In the interests of leading from the front, Personnel Today sent journalist Anna Burges-Lumsden to be psychometrically tested and offer you the potential recruit’s perspective on the ever-more popular recruitment tool.
Do you remember taking your first IQ test at school? I do, and it was no fun.
Staring blankly at dozens of strange shapes on a frightening-looking exam paper in an attempt to find a pattern between them. Reading and rereading statements that made no sense to me under the scrutiny of a dismissive school mistress. Above all, the feeling that I was failing to make sense of something that everybody else understood.
Well that’s exactly how I felt after sitting through a 10-minute psychometric test. This time there were no shapes, patterns or statements to test my intelligence. Instead I faced something equally difficult, something which provoked in me the same stomach-churning feeling I’d last felt in the classroom.

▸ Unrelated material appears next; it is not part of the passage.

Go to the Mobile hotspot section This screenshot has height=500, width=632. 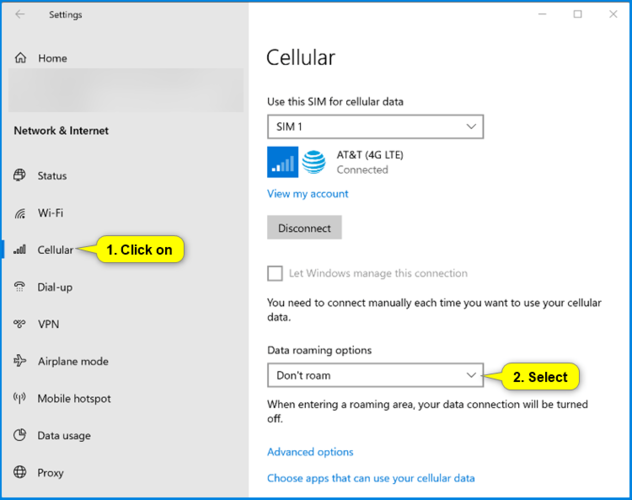tap(74, 398)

In front of me was a long list of adjectives. I was expected to choose those which best described me. From these, the company behind the test said they could build up a portrait of my abilities. The company, ClickATest, claims it can help you to pick out the best candidates for a particular job.
Most of its work is done with call centre providers, sales teams and administrative organisations although it is looking to expand that to include recruitment consultants.
So, back to the test. There, on my screen, was an online form comprising 24 questions. Among them were questions like – and I’m paraphrasing because ClickATest would not send me the completed form: “Choose one of the following words or phrases which most and least describes you at work. Gentle, persuasive, humble or a foul-mouthed axe-murderer with abominable personal hygiene and a hatred of authority.”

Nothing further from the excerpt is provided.